Amit Yardeny created a vehicle for himself and three of his buddies that shows off their craft as well as their wild side, incorporating innuendos concerning gay culture and gender issues. By stepping far away from the ballet’s disciplined aesthetics, Yardeny woke up in a fun “boys’ company,” a sassy, mildly provocative satire on the macho male image confronted by the sentimental, sensuous oldies sung by Dean Martin. The four strong men enjoyed their own fun-filled clichés, much like the audience. Yet, Yardeny can do more and go further and deeper with his drive and passion.

“At the Foot of the Vanishing Table” by Tamar Lam and David Kern is yet another singular creation by this couple. They managed to concoct a mixture of dance drama based on a campy, unfounded tale involving a crazy cat-lover lady who is a witch.
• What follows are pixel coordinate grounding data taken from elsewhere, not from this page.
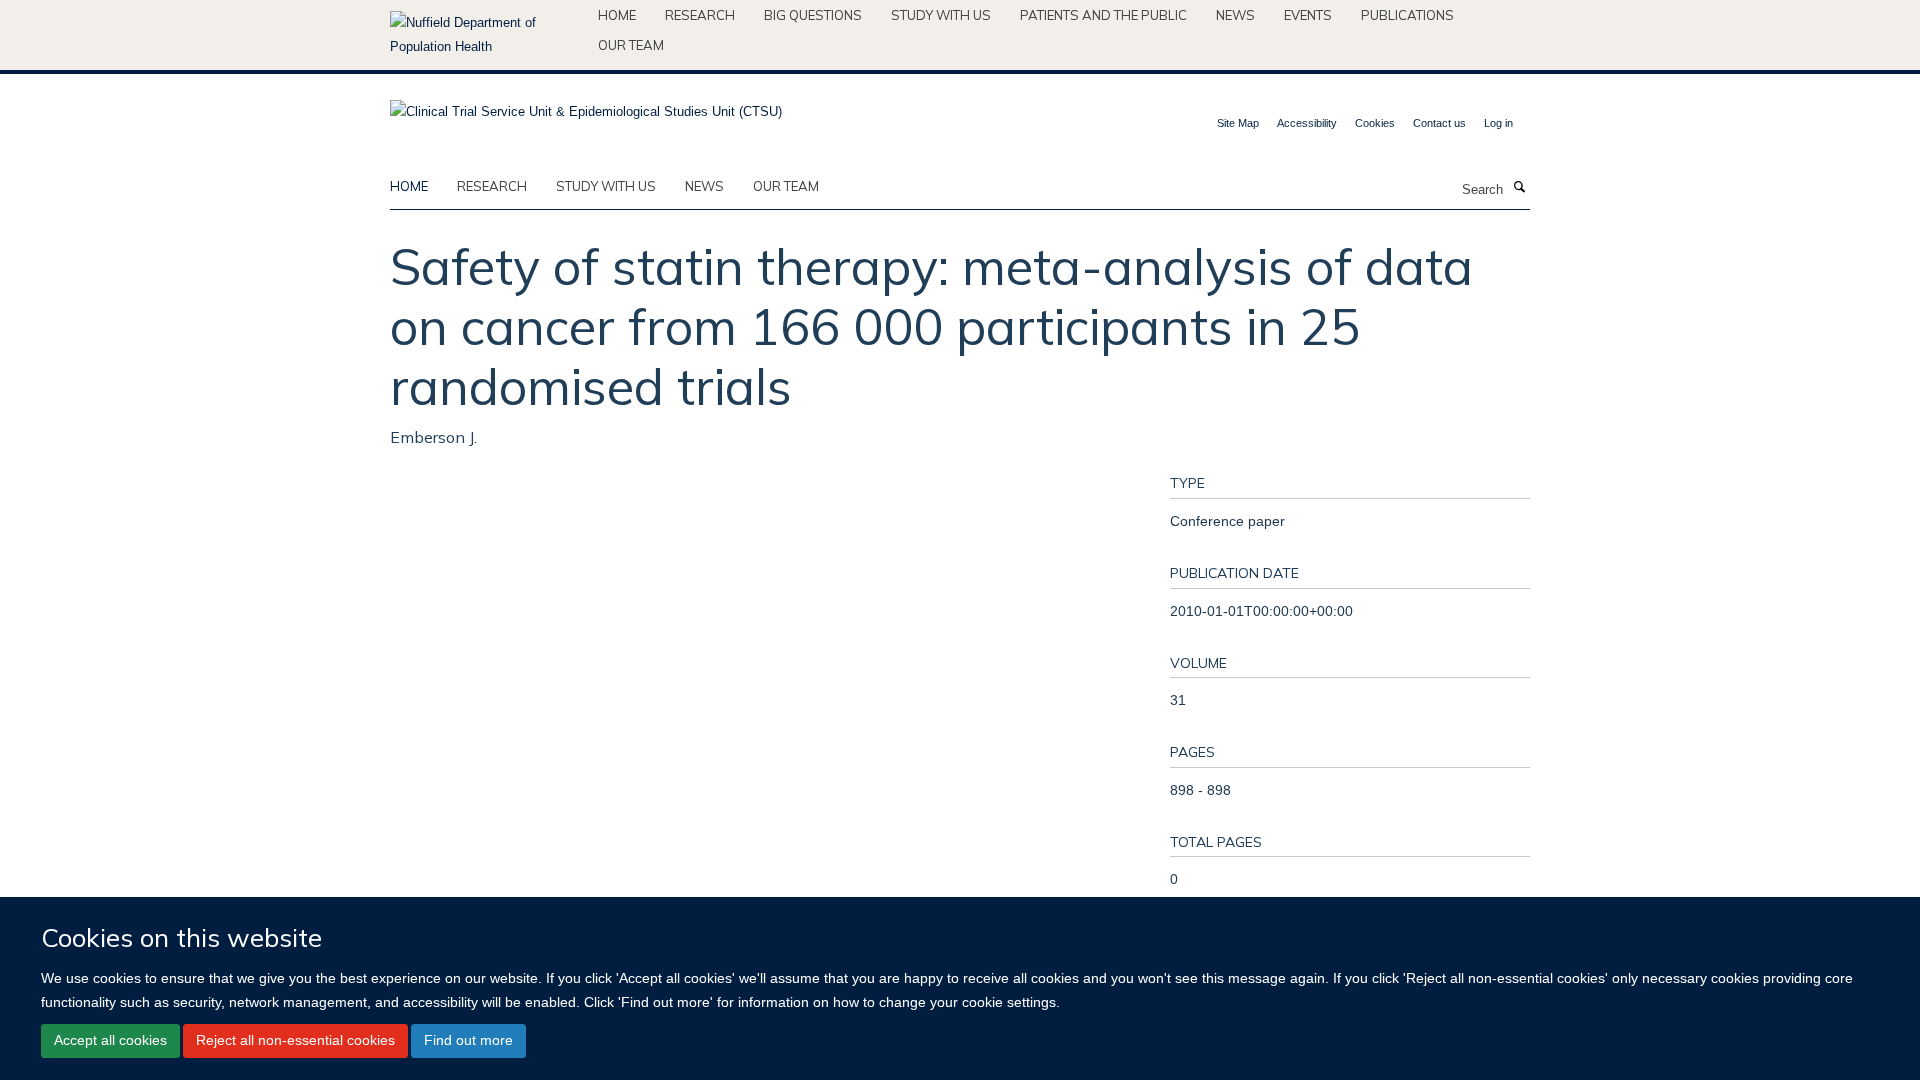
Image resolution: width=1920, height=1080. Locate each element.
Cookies (1375, 123)
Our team (631, 45)
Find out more (468, 1040)
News (1235, 15)
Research (700, 15)
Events (1308, 15)
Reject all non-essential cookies (295, 1040)
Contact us (1439, 123)
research (492, 186)
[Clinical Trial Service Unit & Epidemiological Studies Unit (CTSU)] (586, 105)
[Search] (1519, 188)
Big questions (813, 15)
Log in (1498, 123)
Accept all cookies (110, 1040)
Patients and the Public (1103, 15)
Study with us (941, 15)
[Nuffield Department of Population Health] (486, 35)
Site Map (1238, 123)
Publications (1407, 15)
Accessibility (1307, 123)
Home (617, 15)
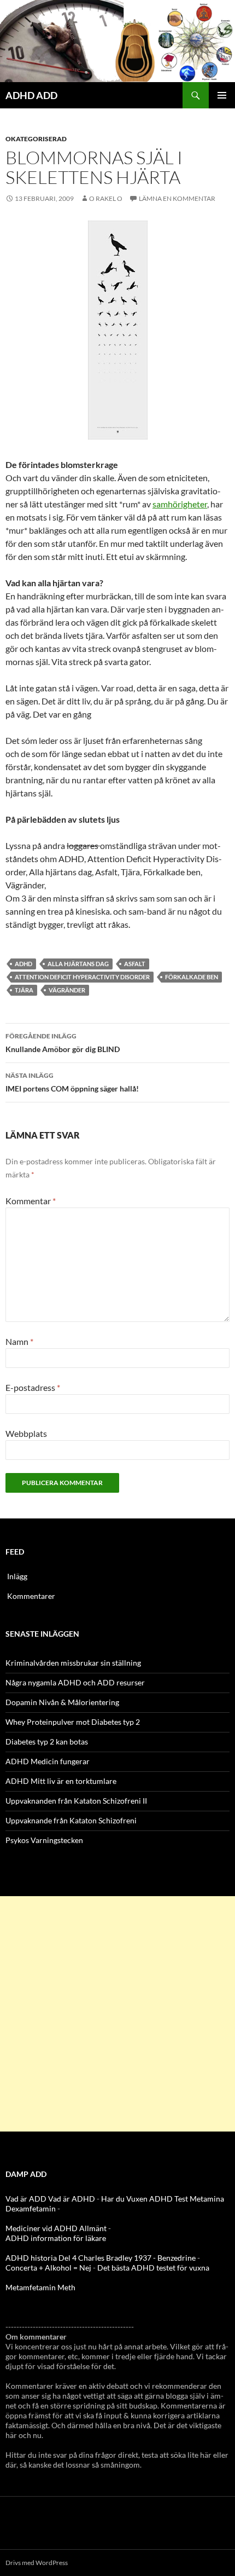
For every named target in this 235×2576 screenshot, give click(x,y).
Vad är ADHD (71, 2198)
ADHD (23, 963)
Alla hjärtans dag (78, 963)
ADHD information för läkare (55, 2238)
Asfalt (134, 963)
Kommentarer (31, 1596)
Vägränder (67, 990)
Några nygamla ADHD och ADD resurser (75, 1682)
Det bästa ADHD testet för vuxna (153, 2267)
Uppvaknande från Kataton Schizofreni (71, 1820)
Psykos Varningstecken (44, 1840)
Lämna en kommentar (177, 198)
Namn (19, 1341)
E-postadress (32, 1387)
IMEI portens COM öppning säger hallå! (72, 1082)
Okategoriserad (36, 139)
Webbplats (26, 1433)
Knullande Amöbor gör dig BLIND (62, 1043)
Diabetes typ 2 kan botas (46, 1741)
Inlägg (17, 1576)
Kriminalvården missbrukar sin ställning (73, 1662)
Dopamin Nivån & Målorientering (62, 1702)
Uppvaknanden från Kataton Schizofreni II (76, 1800)
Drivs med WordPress (36, 2562)
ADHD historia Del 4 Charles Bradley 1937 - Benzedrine (100, 2257)
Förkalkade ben (191, 976)
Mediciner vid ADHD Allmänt (56, 2228)
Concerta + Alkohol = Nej (48, 2267)
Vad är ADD (25, 2198)
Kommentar (30, 1200)
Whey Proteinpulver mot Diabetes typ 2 (72, 1721)
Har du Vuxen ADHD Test (144, 2198)
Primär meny (222, 95)
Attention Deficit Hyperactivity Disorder (82, 976)
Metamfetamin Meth (40, 2287)
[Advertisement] (117, 2014)
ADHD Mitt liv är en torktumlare (60, 1781)
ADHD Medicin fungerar (47, 1761)
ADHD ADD (31, 95)
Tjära (24, 990)
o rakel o (105, 198)
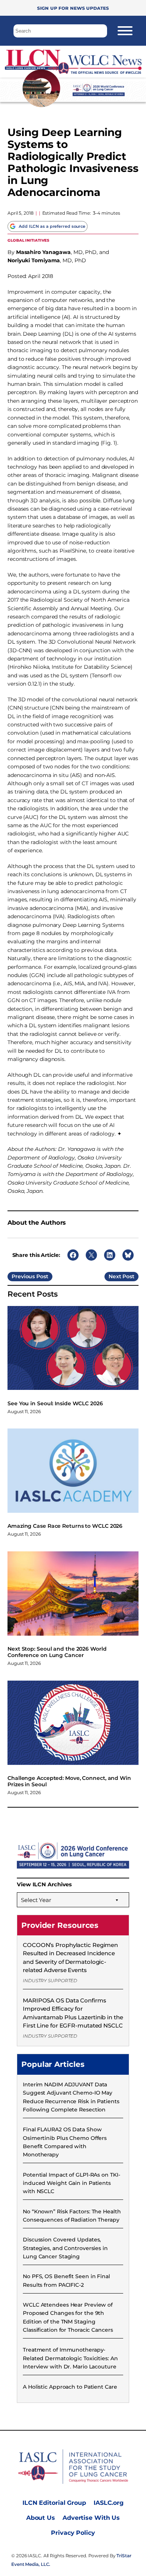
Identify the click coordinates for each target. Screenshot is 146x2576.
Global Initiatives (28, 240)
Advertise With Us (91, 2517)
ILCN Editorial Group (54, 2502)
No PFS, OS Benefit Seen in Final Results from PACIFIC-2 (66, 2280)
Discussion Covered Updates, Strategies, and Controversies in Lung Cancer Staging (65, 2248)
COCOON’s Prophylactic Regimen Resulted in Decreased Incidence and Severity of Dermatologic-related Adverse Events (70, 1957)
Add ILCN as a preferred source (52, 226)
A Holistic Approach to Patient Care (70, 2386)
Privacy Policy (73, 2532)
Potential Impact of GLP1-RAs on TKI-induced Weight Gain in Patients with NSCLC (71, 2183)
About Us (40, 2517)
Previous (23, 1276)
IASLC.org (109, 2502)
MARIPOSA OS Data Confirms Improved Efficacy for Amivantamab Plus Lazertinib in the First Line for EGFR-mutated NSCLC (73, 2013)
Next (115, 1276)
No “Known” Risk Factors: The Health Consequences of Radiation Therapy (72, 2215)
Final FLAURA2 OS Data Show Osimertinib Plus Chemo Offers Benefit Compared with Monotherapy (65, 2142)
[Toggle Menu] (125, 30)
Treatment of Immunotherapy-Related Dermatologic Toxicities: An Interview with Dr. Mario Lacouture (70, 2358)
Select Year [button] (36, 1900)
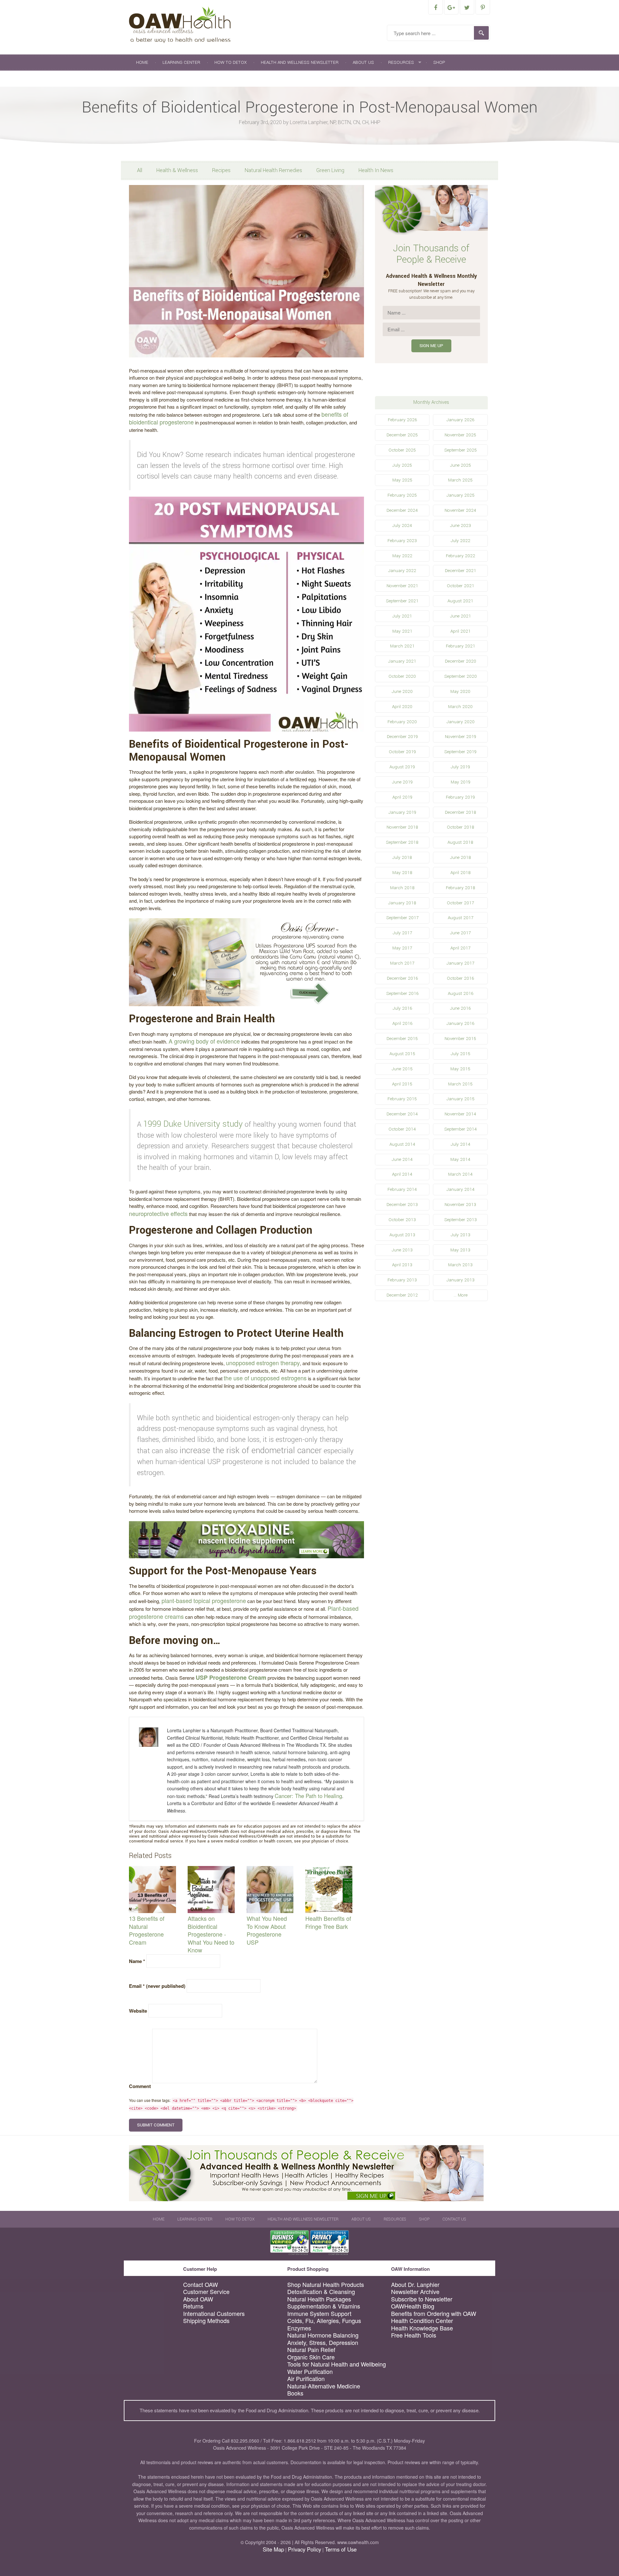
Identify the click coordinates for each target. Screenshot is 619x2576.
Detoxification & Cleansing (321, 2291)
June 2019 (402, 782)
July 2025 (402, 465)
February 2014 (402, 1189)
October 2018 (460, 827)
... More (460, 1295)
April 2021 (460, 631)
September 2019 (460, 752)
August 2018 (460, 842)
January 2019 (402, 812)
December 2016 (402, 978)
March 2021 (402, 646)
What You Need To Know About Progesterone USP (267, 1930)
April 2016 (402, 1023)
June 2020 (402, 691)
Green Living (330, 170)
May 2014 (460, 1159)
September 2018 (402, 842)
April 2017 (460, 948)
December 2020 (460, 661)
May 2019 (460, 782)
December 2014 (402, 1114)
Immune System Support (319, 2313)
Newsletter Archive (415, 2291)
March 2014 (460, 1174)
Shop (439, 62)
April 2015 (402, 1084)
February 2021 (460, 646)
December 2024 (402, 510)
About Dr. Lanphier (415, 2284)
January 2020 (461, 722)
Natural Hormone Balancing (323, 2335)
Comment (140, 2086)
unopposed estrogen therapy (263, 1362)
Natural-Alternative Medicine (323, 2386)
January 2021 (402, 661)
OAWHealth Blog (412, 2306)
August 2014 (402, 1144)
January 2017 (460, 963)
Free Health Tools (413, 2335)
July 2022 (460, 541)
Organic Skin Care (311, 2357)
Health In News (376, 170)
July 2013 (460, 1235)
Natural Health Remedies (273, 170)
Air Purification (306, 2378)
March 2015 (460, 1084)
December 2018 (460, 812)
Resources (401, 62)
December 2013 (402, 1204)
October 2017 (460, 903)
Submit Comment (155, 2125)
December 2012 (402, 1295)
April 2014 (402, 1174)
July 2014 (460, 1144)
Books (295, 2393)
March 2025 (460, 480)
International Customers (214, 2313)
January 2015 (461, 1099)
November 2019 (460, 737)
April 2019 (402, 797)
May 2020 (460, 691)
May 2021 (402, 631)
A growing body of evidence (204, 1041)
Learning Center (181, 62)
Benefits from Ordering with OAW (433, 2313)
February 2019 (460, 797)
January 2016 (460, 1023)
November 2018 (402, 827)
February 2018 (460, 888)
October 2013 (402, 1220)
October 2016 (460, 978)
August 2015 (402, 1054)
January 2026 (460, 420)
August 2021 (460, 601)
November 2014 (460, 1114)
They take turns in holding the mike and reciting the unfolding plot as their partner runs and skips in the background. There is also a tent, guitar, a cat song and – spoiler alert – some magic smoke.

Lam and Kern’s partnership started a couple of years ago after both previously managed independent careers. Lam, much younger than her partner, took a huge leap forward under his mentorship. From a delicate, fragile, introverted dancer, she acquired a surprisingly multifaceted stage presence. Both bring a totally original, intelligent and different color to the field.